ASSIGNMENT: Once the pictures are removed, output the remaining entries exactly as given.
*** RECORDS FOR THIS EXERCISE ***
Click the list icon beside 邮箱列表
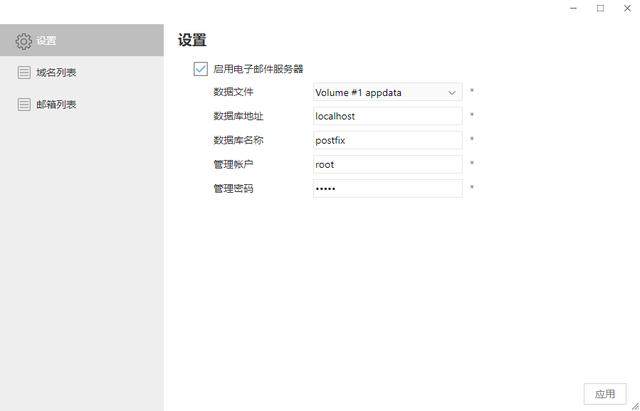click(24, 104)
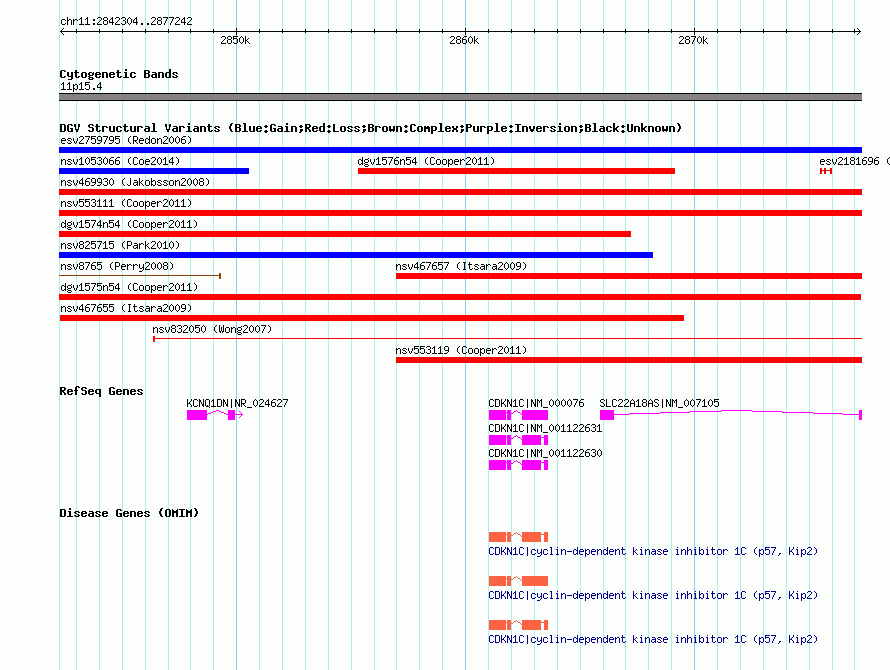Click the small esv2181696 variant marker
Image resolution: width=890 pixels, height=670 pixels.
826,171
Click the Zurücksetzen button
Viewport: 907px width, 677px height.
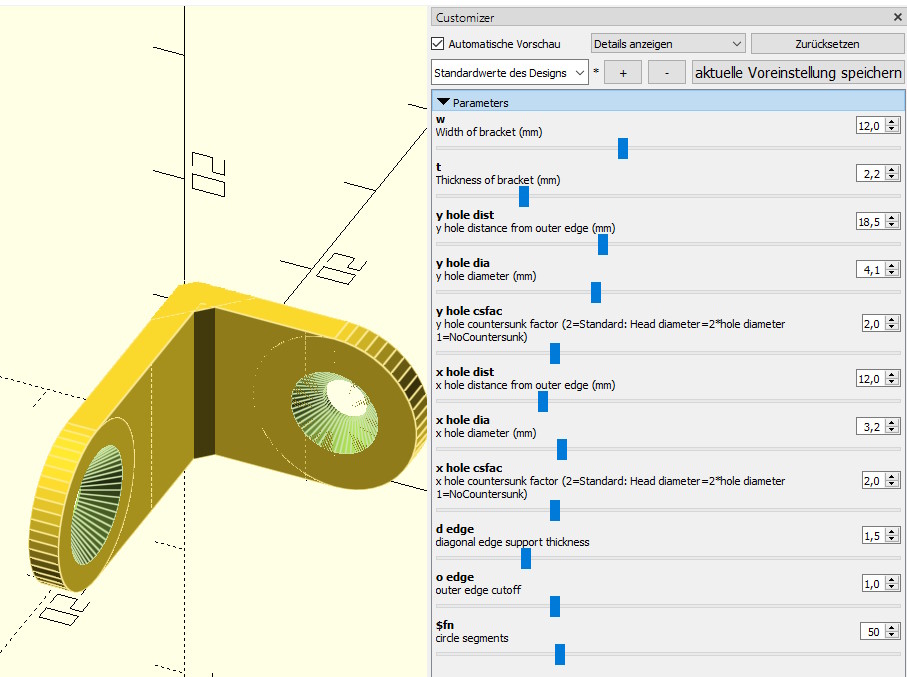pyautogui.click(x=827, y=43)
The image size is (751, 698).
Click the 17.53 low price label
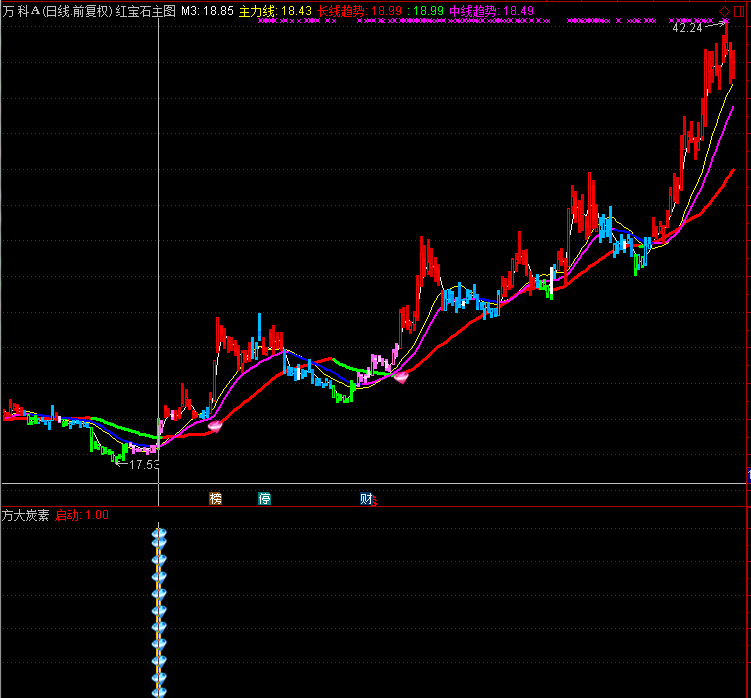pos(144,465)
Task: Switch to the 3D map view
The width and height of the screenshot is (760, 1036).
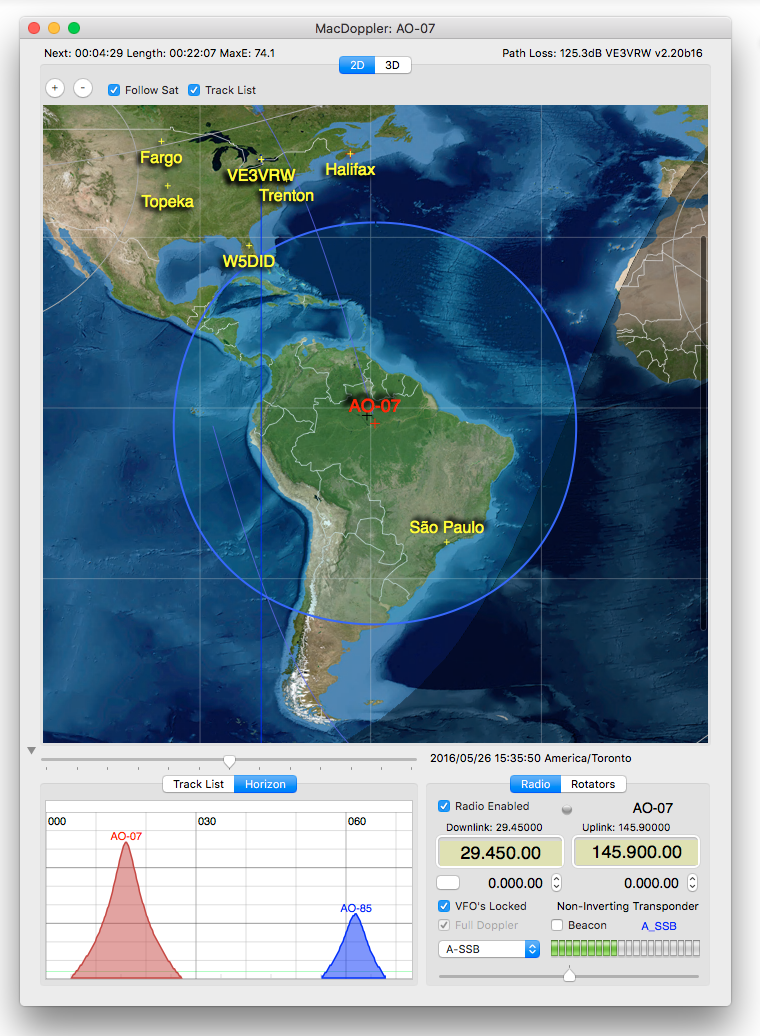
***
SOLUTION TO THIS EXERCISE:
Click the list icon beside 邮箱列表
click(24, 104)
Click the small esv2181696 variant marker
Image resolution: width=890 pixels, height=670 pixels.
826,171
Click the Zurücksetzen button
Viewport: 907px width, 677px height.
pyautogui.click(x=827, y=43)
The image size is (751, 698).
Click the 17.53 low price label
pos(144,465)
Task: Switch to the 3D map view
The width and height of the screenshot is (760, 1036).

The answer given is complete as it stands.